Elon Musk says Neuralink has implanted its experimental N1 brain-computer interface (BCI) in a second human volunteer and that it “works very well.” But as with the coin-sized device in the company’s first patient, only a fraction of the electrodes are believed to be working properly.
“I don’t want to jinx it, but it looks like the second implant went really well,” Neuralink’s CEO said in an Aug. 2 podcast interview with computer scientist Lex Fridman. “There’s a lot of signals, a lot of electrodes. It works really well.”
“A lot of electrodes” is a relative number, though. During his lengthy conversation with Fridman, Musk clarified that while early results seem “good so far,” he estimates that only about 400 of the BCI’s 1,024 electrodes surgically implanted in the user’s motor cortex are currently providing signals. While that’s about a 10 percent improvement over the 80 to 85 percent electrode failure rate reported in Neuralink’s first volunteer, it illustrates the immense hurdles still facing a technology that Musk says will resemble telepathy in just a few years.
[Related: 85% of Neuralink implant wires are already detached, says patient.]
“Imagine if Stephen Hawking could communicate faster than a typist or an auctioneer. That’s the goal,” Elon Musk posted on his social media platform, X, in January 2024.
Earlier this year, reports confirmed that up to 870 electrodes had completely detached in Neuralink’s first patient, Noland Arbaugh, after the implant moved within his skull up to three times more than the company had anticipated. Arbaugh, a 30-year-old man with quadriplegia, told The Wall Street Journal Arbaugh began experiencing a degradation in the performance of his BCI after it allowed him to control computer inputs and a mouse cursor with his mind. Arbaugh said Neuralink was uncomfortable with performing another brain surgery to remove the implant, and he spent weeks improvising a solution. Engineers eventually devised a modification to the “recording algorithm” that made the implant “more sensitive to neural population signals, improved the techniques for translating those signals into cursor movements, and improved the user interface.” There is currently no information available explaining exactly what caused Arbaugh’s electrodes to detach, or whether these faulty components could pose health problems in the future.
Neuralink faced numerous regulatory delays and investigations over alleged animal rights violations and safety concerns in the years leading up to its first human trials. In 2023, a medical ethics organization focused on animal rights warned volunteers against enrolling in the company’s PRIME study, saying they “should have serious concerns” about the device’s safety.

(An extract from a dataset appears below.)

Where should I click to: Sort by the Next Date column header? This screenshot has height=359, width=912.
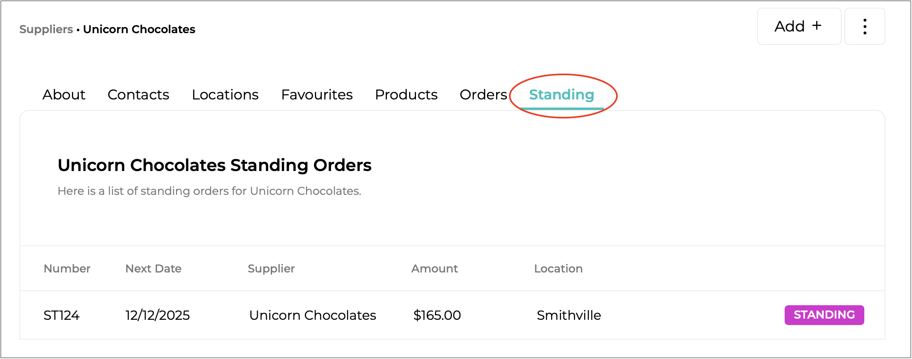[x=153, y=269]
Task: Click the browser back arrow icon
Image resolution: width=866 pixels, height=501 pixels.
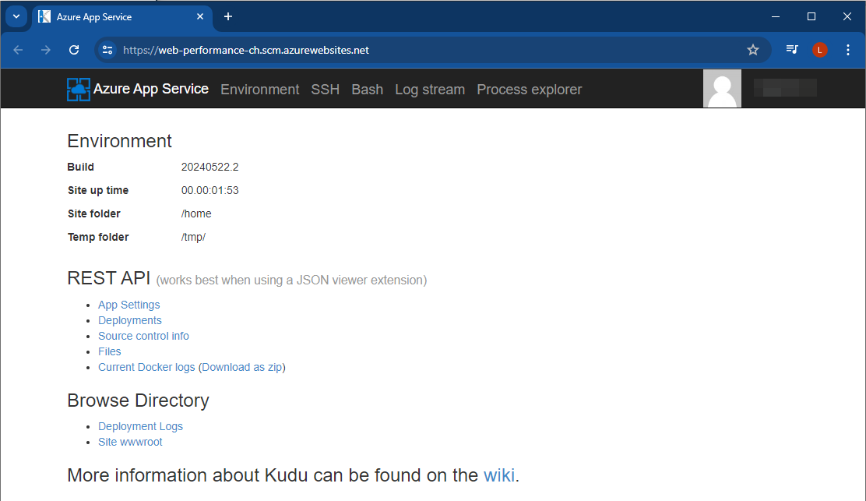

During his podcast appearance last Friday, Musk didn’t elaborate on what caused the latest complications, focusing instead on Neuralink’s ambitious goals for future patients, including eight more volunteers who are set to receive N1 devices by the end of the year. He said that even with 10 to 15 percent functionality in Arbaugh’s implant, engineers “were able to achieve a computational rate of bits per second.”

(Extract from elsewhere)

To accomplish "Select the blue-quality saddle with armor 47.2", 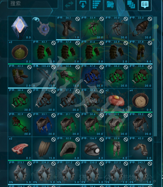I will click(x=92, y=76).
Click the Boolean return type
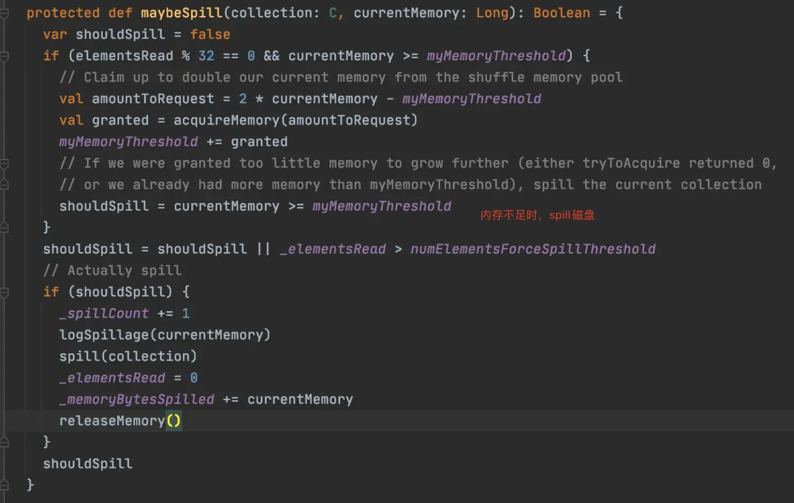 pyautogui.click(x=561, y=13)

Elon Musk later claimed that this was “twice the world record,” though it’s unclear exactly which record it was. In 2017, researchers at Stanford University published a clinical study detailing the results of three patients who had tested earlier iterations of different BCIs. Despite being externally installed and physically wired, two ALS patients achieved computational rates of 2.2 and 1.4 bits per second, while another volunteer with Lou Gerig’s disease recorded 3.7 bits per second, four times the previous speed record at the time.
“In the coming years, it’s going to be massive,” Musk said Friday. “… I think we’re going to start to go way beyond the world record by orders of magnitude in the coming years… to, I don’t know, 100 bits per second, [a] thousand.”